Thyroid conditions can be diagnosed by taking a blood sample to check T3 and T4 levels.

A doctor may also examine the neck to check for swelling, and imaging tests (such as a CT scan, MRI or ultrasound) can be used to check for thyroid enlargement.

A radioactive iodine test can be used to show the uptake of radioactive iodine by normal thyroid tissue. The areas where this occurs are called hot nodules.

Fine needle aspiration can also be used to extract some sample cells from the thyroid for analysis.

In terms of treatment, there are various medications that can be prescribed to adjust hormone levels.

What does treatment involve?

It depends on the condition affecting the thyroid, and how severely affected thyroid levels are. In some cases, treatment may not be necessary.

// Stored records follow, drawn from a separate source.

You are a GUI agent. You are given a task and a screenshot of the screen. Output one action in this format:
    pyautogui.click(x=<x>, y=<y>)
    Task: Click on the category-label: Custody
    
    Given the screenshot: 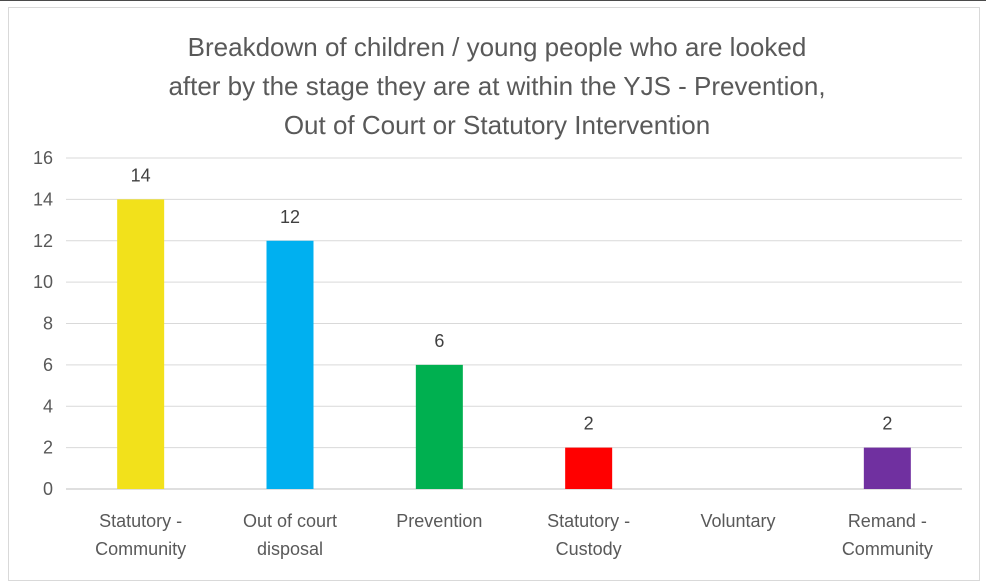 What is the action you would take?
    pyautogui.click(x=589, y=549)
    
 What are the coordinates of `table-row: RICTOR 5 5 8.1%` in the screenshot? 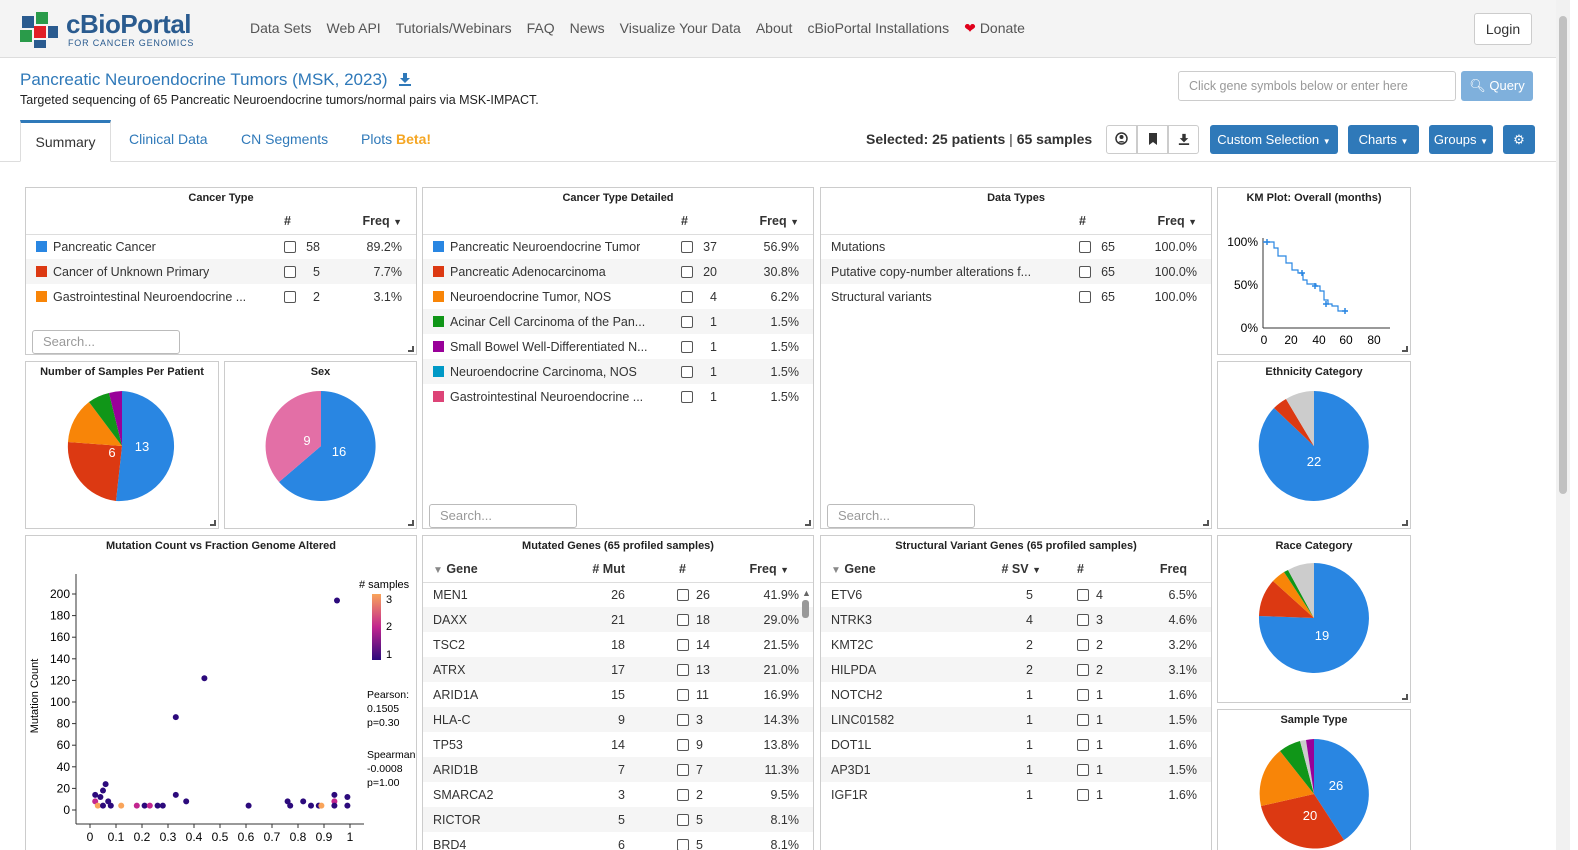 It's located at (618, 820).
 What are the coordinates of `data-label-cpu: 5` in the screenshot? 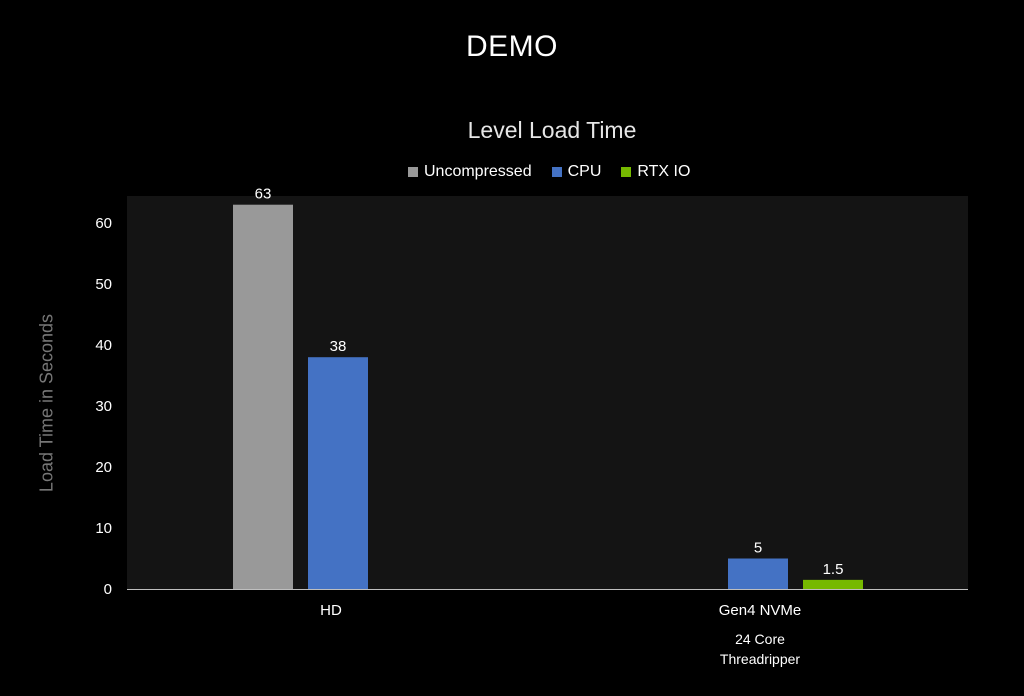 It's located at (758, 548).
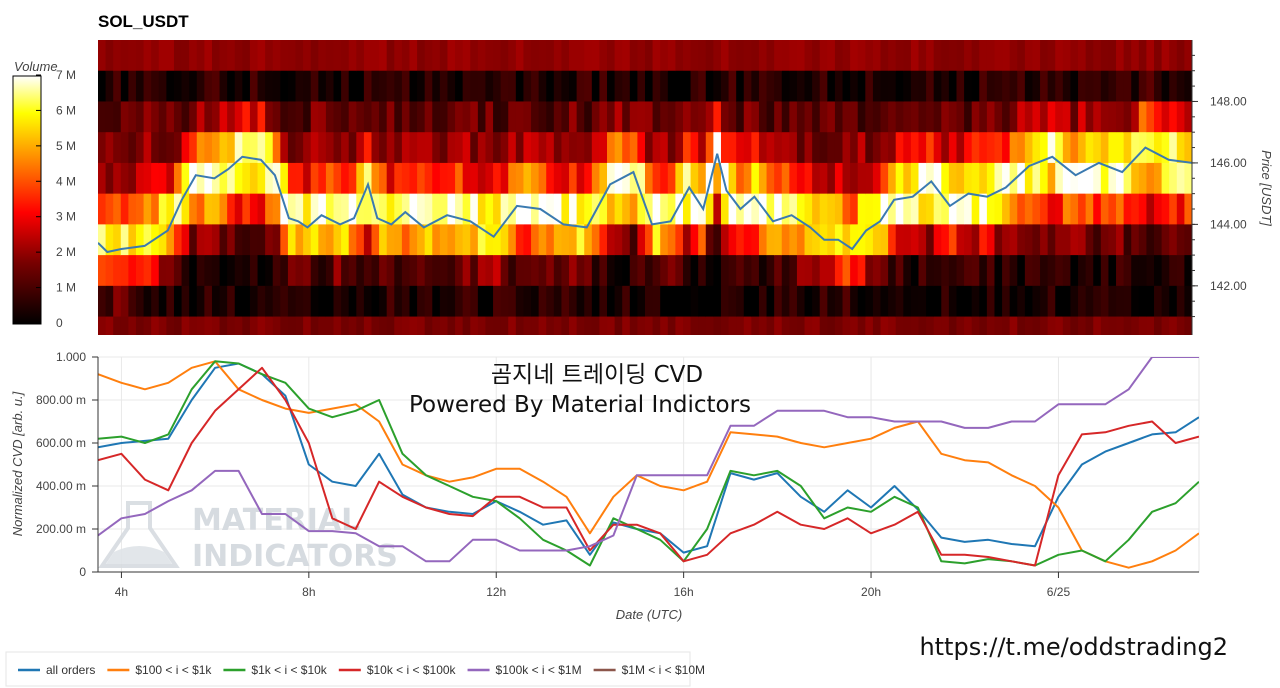 Image resolution: width=1280 pixels, height=688 pixels. What do you see at coordinates (649, 670) in the screenshot?
I see `legend-item-5: $1M < i < $10M` at bounding box center [649, 670].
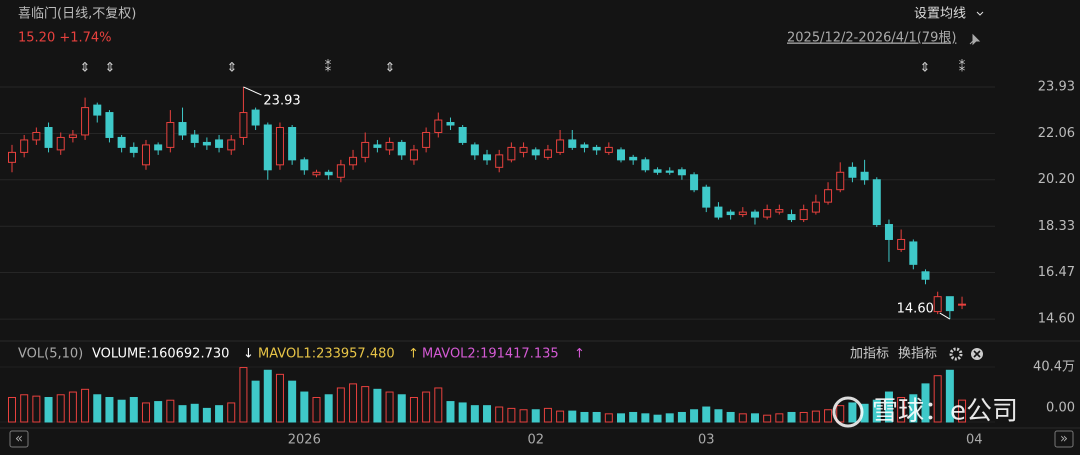 This screenshot has width=1080, height=455. Describe the element at coordinates (940, 14) in the screenshot. I see `ma-setting: 设置均线` at that location.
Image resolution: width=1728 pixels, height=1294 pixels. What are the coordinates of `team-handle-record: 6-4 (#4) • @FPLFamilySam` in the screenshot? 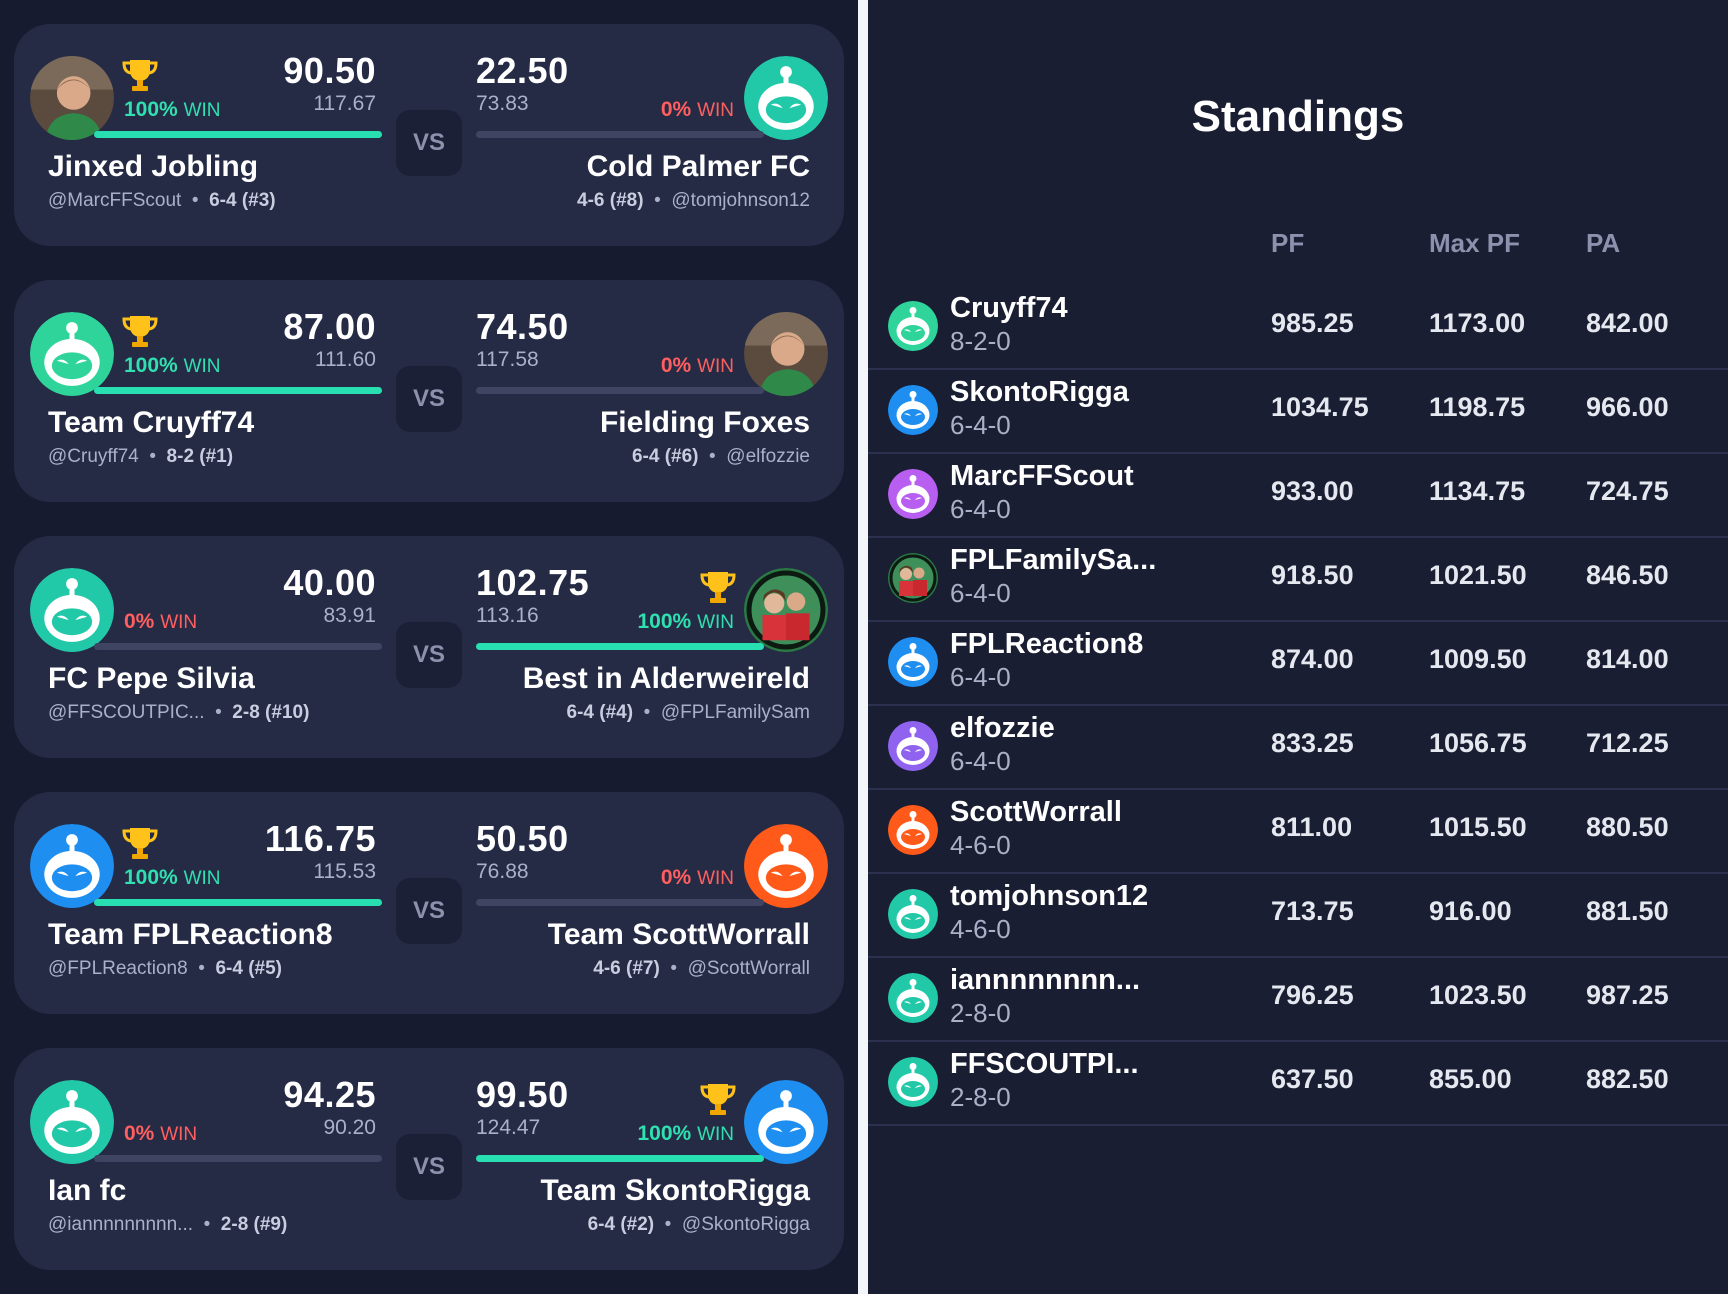 It's located at (688, 712).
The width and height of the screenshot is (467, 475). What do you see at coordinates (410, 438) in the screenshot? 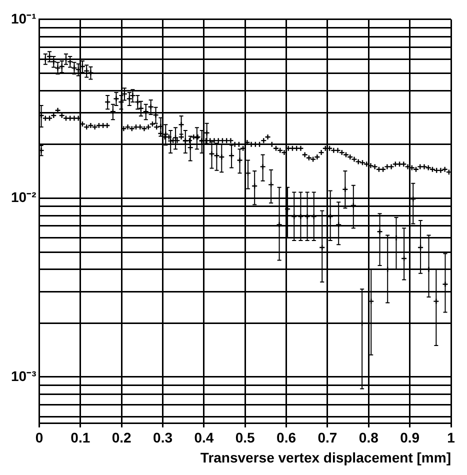
I see `x-tick-label: 0.9` at bounding box center [410, 438].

Where treatment is recommended, in hyperthyroidism this might be:

  • a group of antithyroid medications called thianomides are usually prescribed. These include carbimazole and methimazole, which stop the thyroid from producing excess amounts of T4 and T3 hormones.
  • radioiodine treatment is another treatment for overactive thyroid. The iodine in the pill gradually shrinks the thyroid which reduces its activity.
  • In some cases, where the above do not have the desired effect, part or all of the thyroid may be removed via surgery. This is called a thyroidectomy.

In hypothyroidism this might be:

  • hormone replacement therapy. Levothyroxine may be prescribed to raise thyroxine levels. In many cases, this may be taken long term.

In thyroid cancer, the most common treatments are:

  • surgery
  • radioactive iodine treatment (which kills cancerous cells)
  • radiotherapy
  • or chemotherapy

The treatments issued for thyroiditis can vary, depending on the cause. In viral cases, for instance, hormone levels may return to normal after a few weeks. But if hormone levels continue to be low, replacement therapy may be advised.